New computer modelling tool to identify persistent chemicals, Science for Environment Policy, Issue 470, 16 September 2016.

VEGA system is tiered, and involves multiple stages of checks before a prediction is made. First of all, the system checks whether an experimental value (a level of persistence established in previous research) is available for the chemical, as this is generally more reliable than a predicted value. If no experimental value is available, the system checks if the compound is perfluorinated (as these compounds are known to be persistent in the environment). If it is, the chemical is automatically classified as ‘persistent’. If not, the biodegradability of the compound is evaluated using a model. If readily biodegradable, the chemical is classified as ‘not persistent’.

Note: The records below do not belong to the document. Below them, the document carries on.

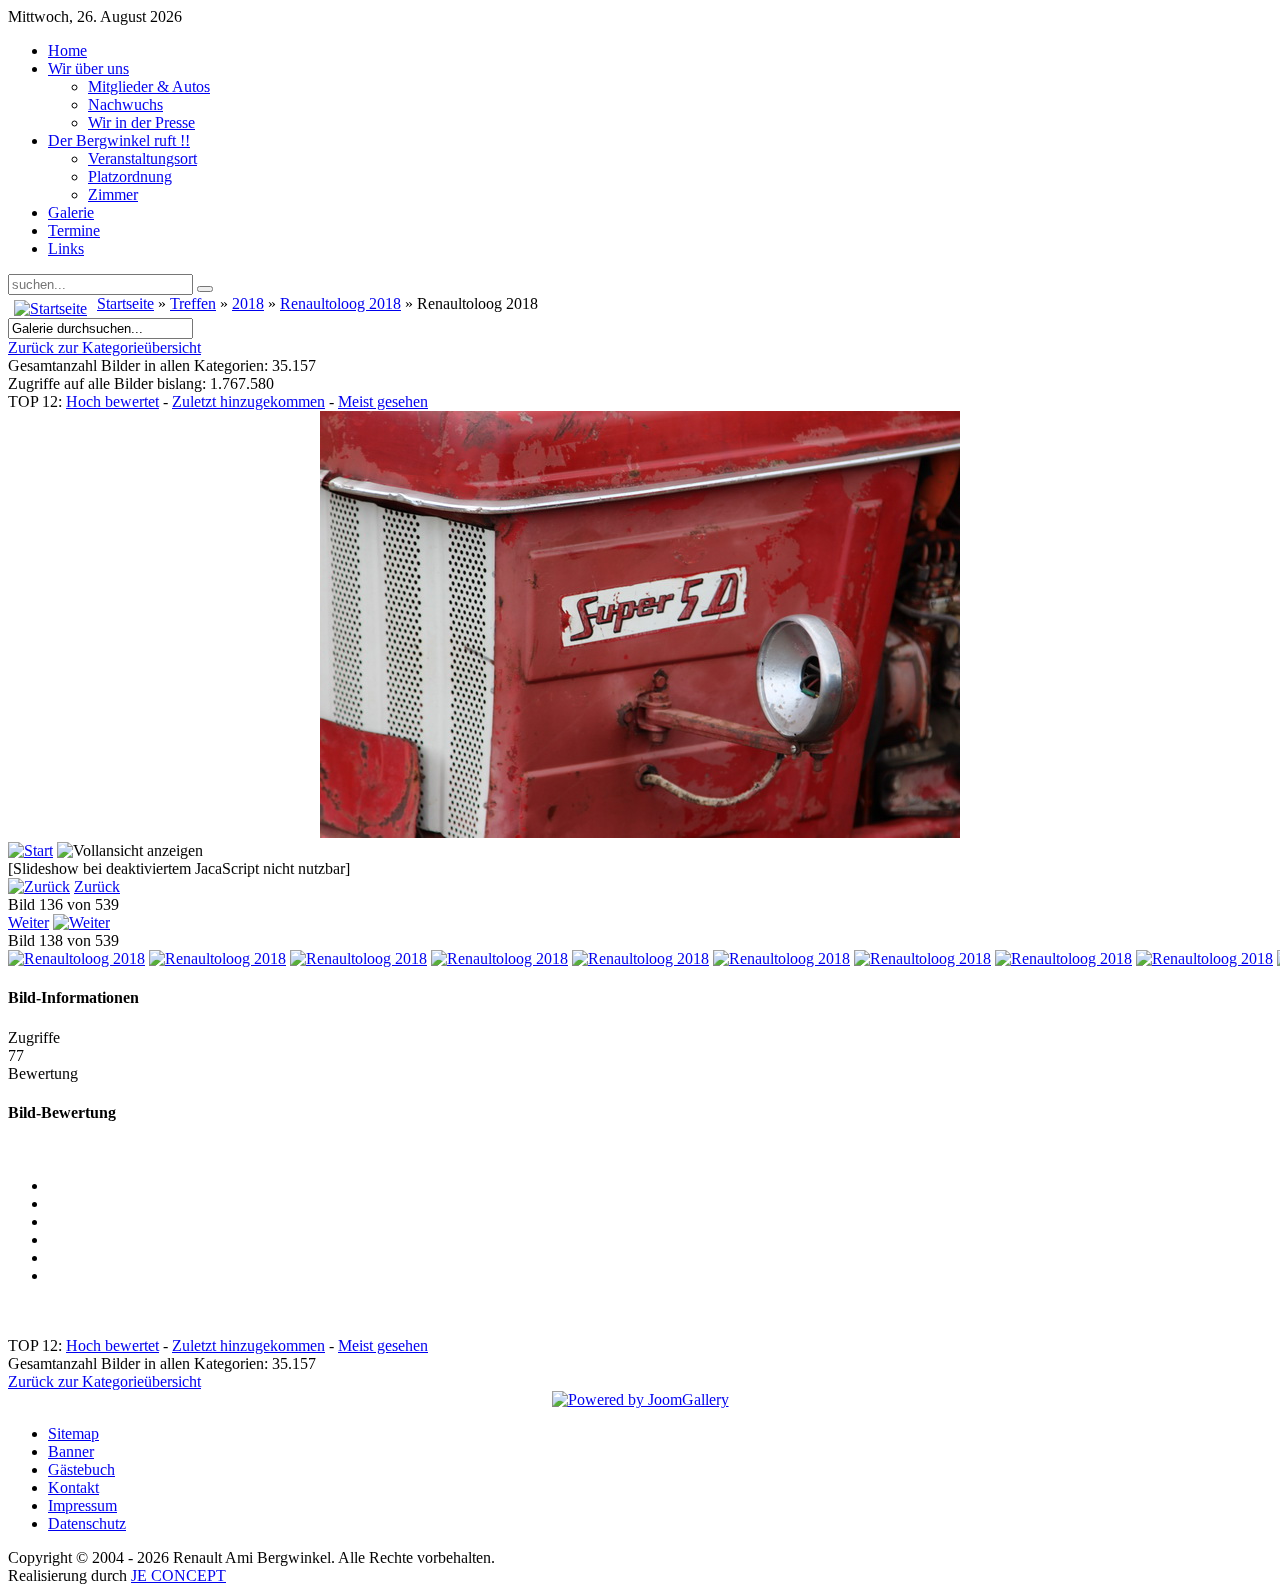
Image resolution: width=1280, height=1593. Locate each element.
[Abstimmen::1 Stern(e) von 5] (660, 1204)
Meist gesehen (383, 401)
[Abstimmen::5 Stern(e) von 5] (660, 1276)
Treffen (193, 303)
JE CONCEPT (178, 1575)
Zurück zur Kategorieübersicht (104, 347)
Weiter (28, 922)
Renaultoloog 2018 (340, 303)
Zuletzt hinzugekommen (248, 401)
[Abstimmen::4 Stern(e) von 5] (660, 1258)
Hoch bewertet (112, 401)
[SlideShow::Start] (30, 850)
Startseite (125, 303)
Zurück (97, 886)
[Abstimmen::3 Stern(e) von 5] (660, 1240)
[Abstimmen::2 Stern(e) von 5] (660, 1222)
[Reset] (205, 289)
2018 (248, 303)
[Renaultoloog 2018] (76, 958)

If none of these checks can be carried out, three software models are run on the compound, which predict its persistence in sediment, water and soil: IstKNN, machine learning software, which estimates the activity of chemicals based on similar compounds; SARpy, which automatically identifies structural features of chemicals (‘structural alerts’) that are linked to persistence; and IstCHEMfeat, which separates chemicals into classes based on particular features and chemical groups.

The final assessment is made based on a combination of the predictions and their reliability, and is always conservative (e.g. if a chemical is assessed as ‘very persistent’ in water with medium reliability, but ‘not persistent’ in soil with high reliability, the final outcome will be ‘very persistent’).

After ‘training’ the software using chemicals with known properties, the researchers tested its ability to recognise harmful substances from a set of compounds in the Candidate List of substances of very high concern maintained by the European Chemicals Agency. Of 12 compounds, the persistence of 11 were correctly predicted (the remaining compound could not be assessed as it was too dissimilar to the chemicals used during the training phase). These results suggest this tool could be used to prioritise chemicals for regulatory purposes, such as REACH. It may be a more affordable and speedier alternative to experiments for classifying compounds as ‘persistent’.